Quelle est justement l'étendue du mal aujourd'hui ? Modeste, disent les rares statistiques. Le tout récent système de cosmétovigilance mis en place en France fait état d'une centaine de problèmes enregistrés en un an par les dermatologues et l'Afssaps. Autant dire rien, comparé aux 8 000 nouveaux cas annuels de cancer de la peau dus à la surexposition au soleil. Eczéma, urticaire, allergies, plaques rouges, dermites, troubles de la pigmentation, asthme, rhino-conjonctivite, réactions générales graves, on trouve de tout dans ce recensement. Obligées de se reconvertir- elles ne supporteront plus jamais le contact des produits qu'elles utilisaient -, une esthéticienne et sept coiffeuses ont été soignées ces derniers mois. La question se pose évidemment de savoir si ce bilan rassurant ne tient pas de l'iceberg.

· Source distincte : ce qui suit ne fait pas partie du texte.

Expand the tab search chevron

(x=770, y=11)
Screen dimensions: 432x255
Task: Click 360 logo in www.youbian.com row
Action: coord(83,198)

Avec leurs effets retardés et énigmatiques, les problèmes de cosmétiques relèvent à l'évidence d'enquêtes policières pour nos médecins. Les allergies, passe encore, mais la toxicologie qui ne marque pas la peau, arrivent-ils à l'identifier ? Nos produits de beauté seraient à l'origine de 20% de l'activité dermato-allergologique des CHU.
Les «effets indésirables des cosmétiques» figurent désormais au programme des congrès médicaux. Pourquoi autant de nouvelles gammes de produits pour « peaux à problèmes » ou « hypersensibles » ? Pourquoi tant de femmes dont «la peau ne supporte plus rien» ? «Vous avez le syndrome du visage irritable», répète le médecin de service qui répond à celles qui se lamentent sur le nouveau site internet consacré aux allergies (3).
Détracteurs ou défenseurs de nos onguents, personne n'est fondamentalement sûr de rien. Ce n'est pas la dernière grande enquête américaine sur le sujet qui va les départager : sur 1 194 substances chimiques de cosmétiques analysées, 9 seulement se sont révélées dangereuses, 114 incertaines, les autres inoffensives. Mais à l'ère du principe de précaution, on ne peut que resserrer les contrôles. Les cosmétiques ont échappé au formidable projet européen Reach qui vise à revoir le gros de nos produits chimiques mais qui finira par les atteindre, au moins indirectement. L'industrie des cosmétiques joue jusqu'ici les abonnés absents face à ses détracteurs. Elle règne sur le marché et garantit a priori l'innocuité de ses produits. Les services de contrôle publics sont lilliputiens par rapport à la force de frappe d'une industrie aussi performante : en 2004, L'Oréal a consacré pas moins de 507 millions d'euros à la recherche et au développement.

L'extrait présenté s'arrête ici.